They don't hit the backend on write. We pile them from nginx to redis, then once a day, we aggregate and store on postgres, which the backends will consumme. We just store each vote on localstorage as well so that the user feels like it's real time when they vote, but in reality it's updated once a day. But votes don't affect the money side of our business, so if we lose them one day, it does not mean death.

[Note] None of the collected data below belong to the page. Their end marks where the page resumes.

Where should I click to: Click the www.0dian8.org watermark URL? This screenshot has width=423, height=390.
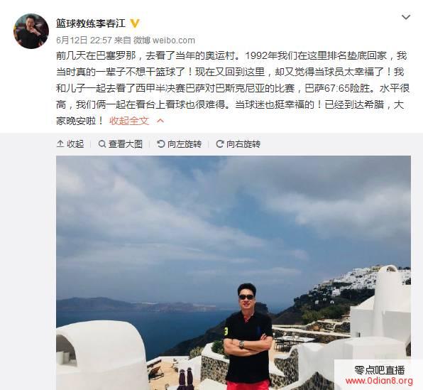[379, 381]
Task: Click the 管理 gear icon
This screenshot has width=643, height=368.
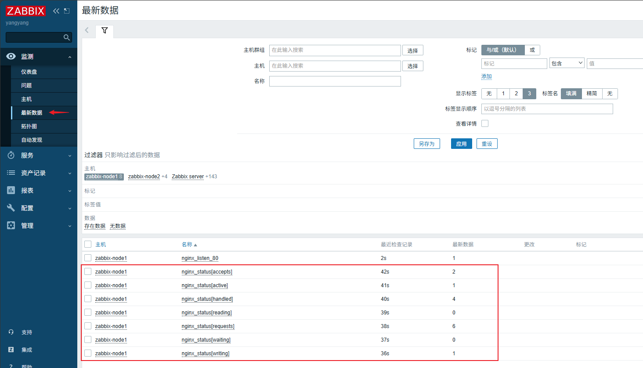Action: coord(11,225)
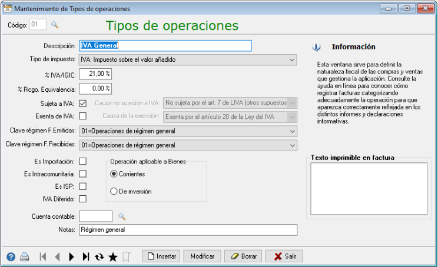Viewport: 438px width, 267px height.
Task: Select the De inversión radio option
Action: (114, 191)
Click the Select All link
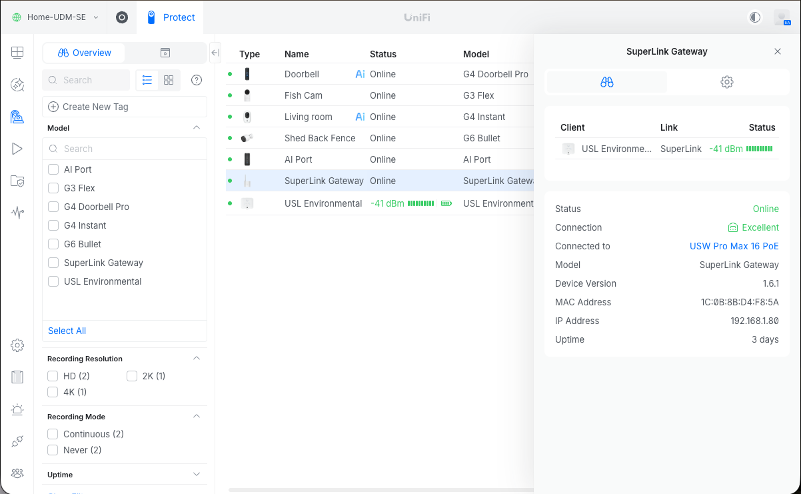The width and height of the screenshot is (801, 494). (x=67, y=331)
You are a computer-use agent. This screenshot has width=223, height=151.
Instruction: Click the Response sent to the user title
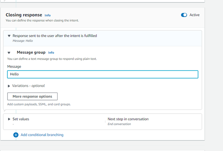55,36
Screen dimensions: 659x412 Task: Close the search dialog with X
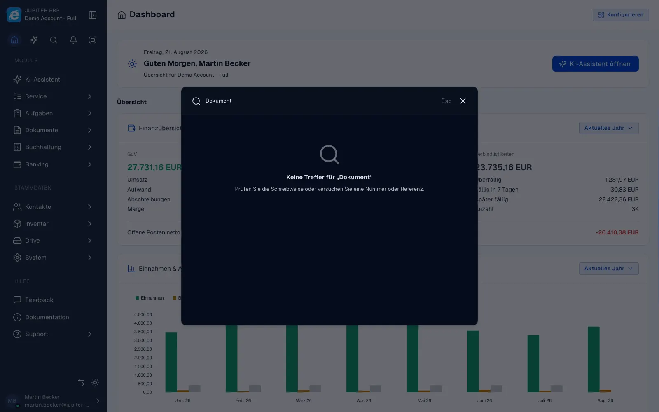click(463, 101)
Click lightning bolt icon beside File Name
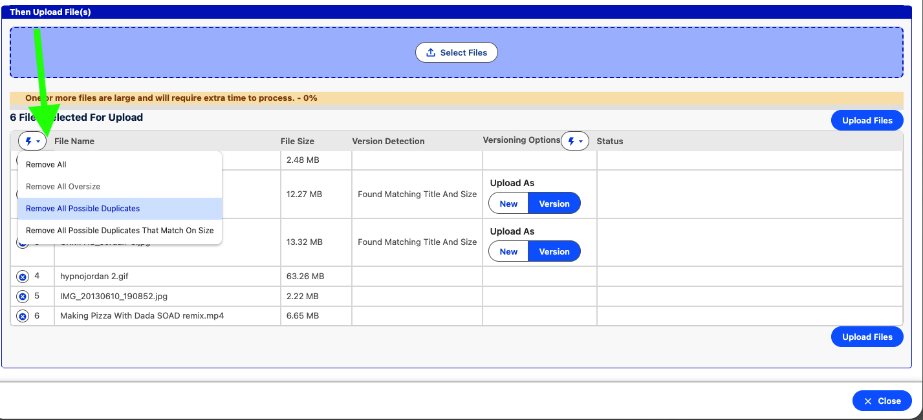 click(x=28, y=141)
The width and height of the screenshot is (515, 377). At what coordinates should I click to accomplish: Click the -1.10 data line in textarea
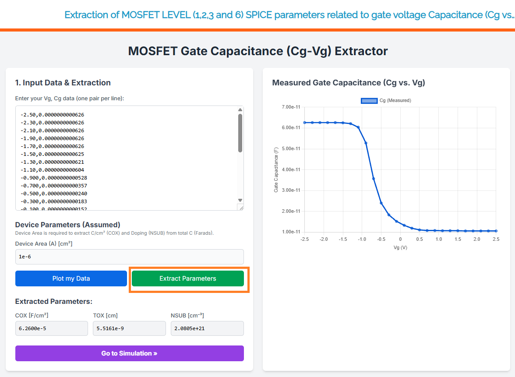53,170
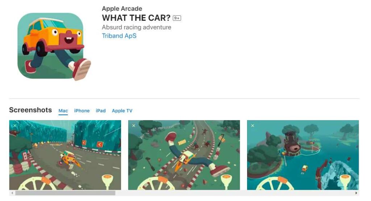Click the horizontal scrollbar thumb
This screenshot has height=201, width=371.
pyautogui.click(x=65, y=193)
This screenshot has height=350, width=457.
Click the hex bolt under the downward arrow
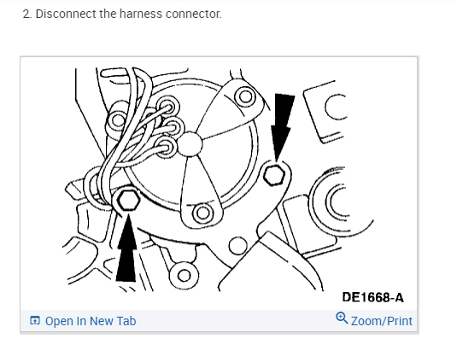tap(273, 174)
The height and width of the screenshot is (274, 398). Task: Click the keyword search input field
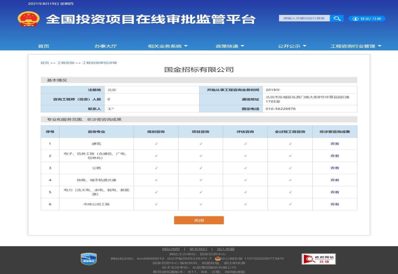[x=304, y=18]
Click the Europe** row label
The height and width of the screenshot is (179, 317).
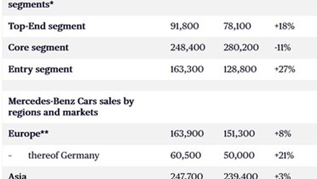(x=28, y=134)
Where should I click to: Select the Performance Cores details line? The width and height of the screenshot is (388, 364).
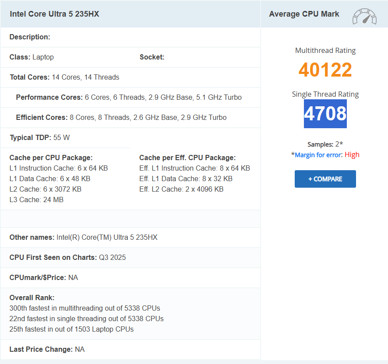click(129, 98)
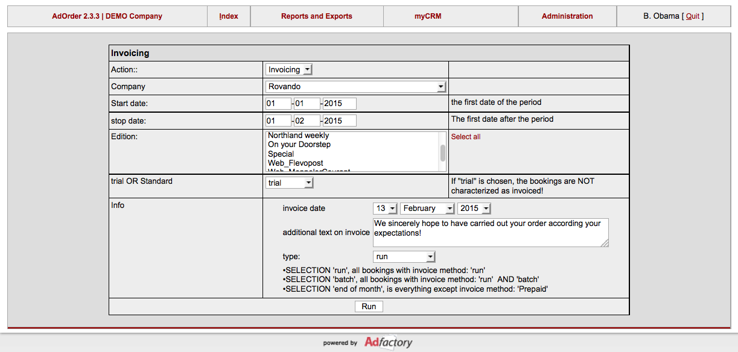Open the Administration section
Viewport: 738px width, 352px height.
(x=567, y=16)
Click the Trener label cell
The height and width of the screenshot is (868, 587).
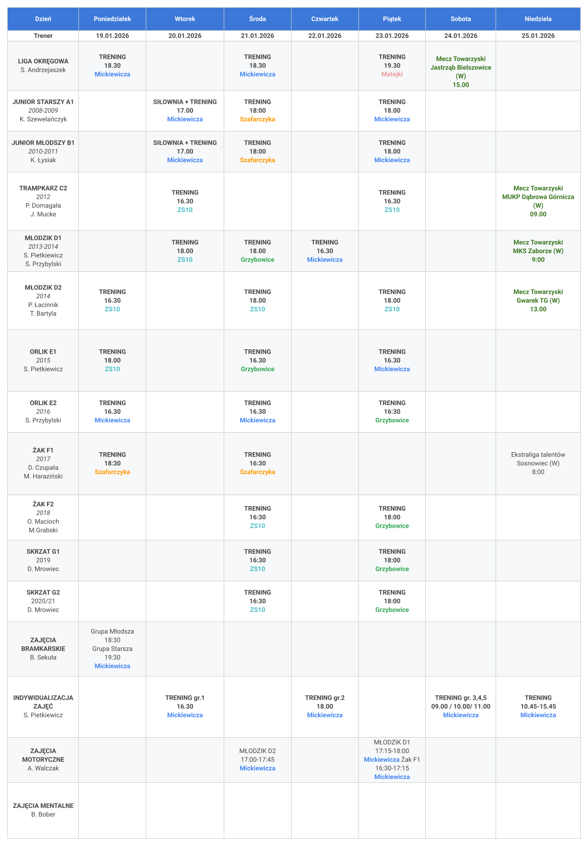click(x=43, y=36)
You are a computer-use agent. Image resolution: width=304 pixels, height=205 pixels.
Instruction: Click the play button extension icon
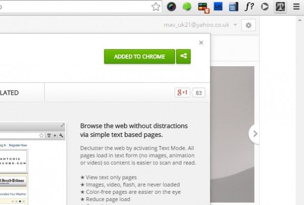265,7
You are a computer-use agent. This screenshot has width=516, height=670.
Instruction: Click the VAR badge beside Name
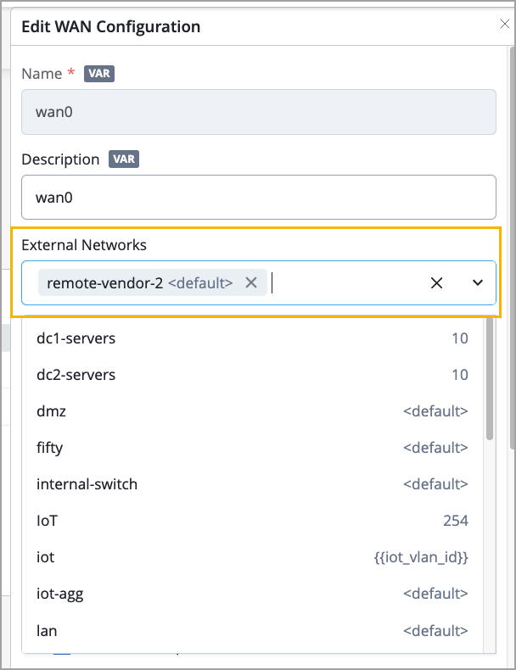tap(98, 74)
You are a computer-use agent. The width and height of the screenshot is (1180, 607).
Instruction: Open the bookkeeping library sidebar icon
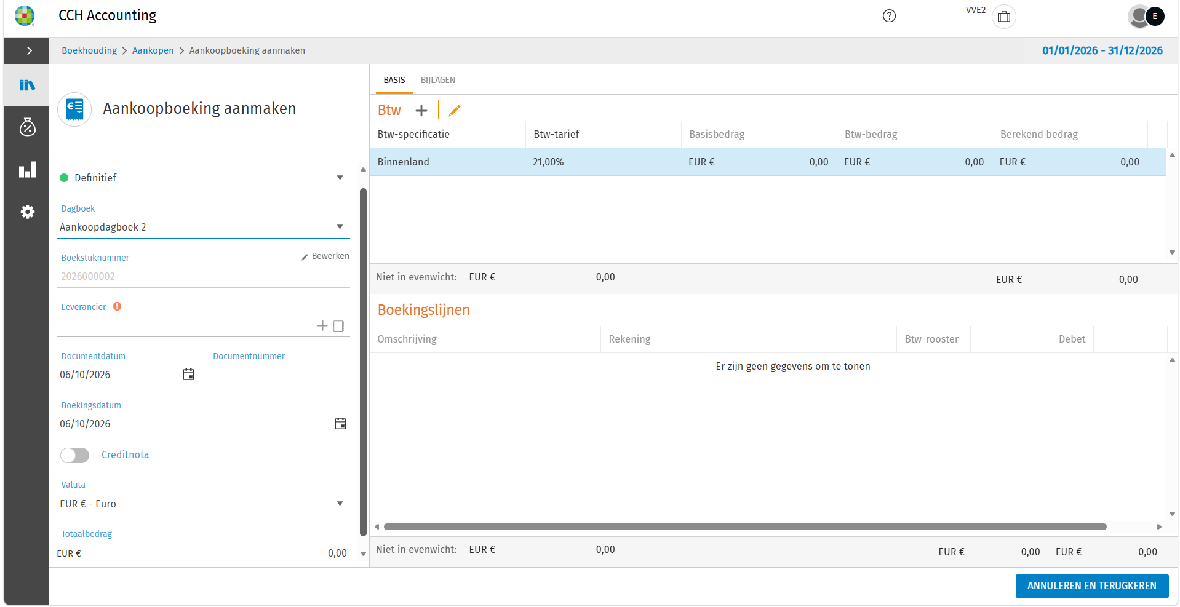pos(27,85)
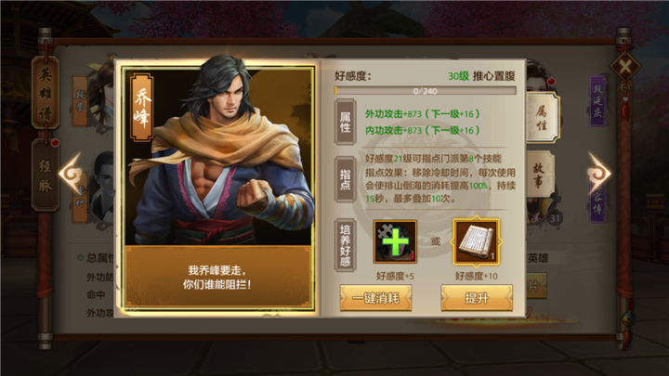Switch to the 属性 page tab

point(542,118)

P.S: yes, posgres/redis/elasticsearch only hold metadata. Videos are stored on disk. There is no docker images, no mircoservices, FS is ext4. Which means with a lot of RAM, the OS FS cache will have most popular videos already loaded and ready to be streamed. Everything is raid 0, so if we get one disk corrupted, you lose the server. But we upload each videos on severeal servers, so when a disk get corrupted, we just replace the whole server. In fact, anything goes wrong on a server, we replace it. It's not worth it to find the root cause, unless 2 servers die in the same way successively.

2 more replies

henriquez4y ago

Heroku isn’t “low end,” it’s a PaaS built on top of AWS. So you’re really just hearing about another AWS outage lol

christophilus4y ago

They're not saying Heroku is low end. They're saying, "I'm tired of hearing that it's irresponsible to run your own servers."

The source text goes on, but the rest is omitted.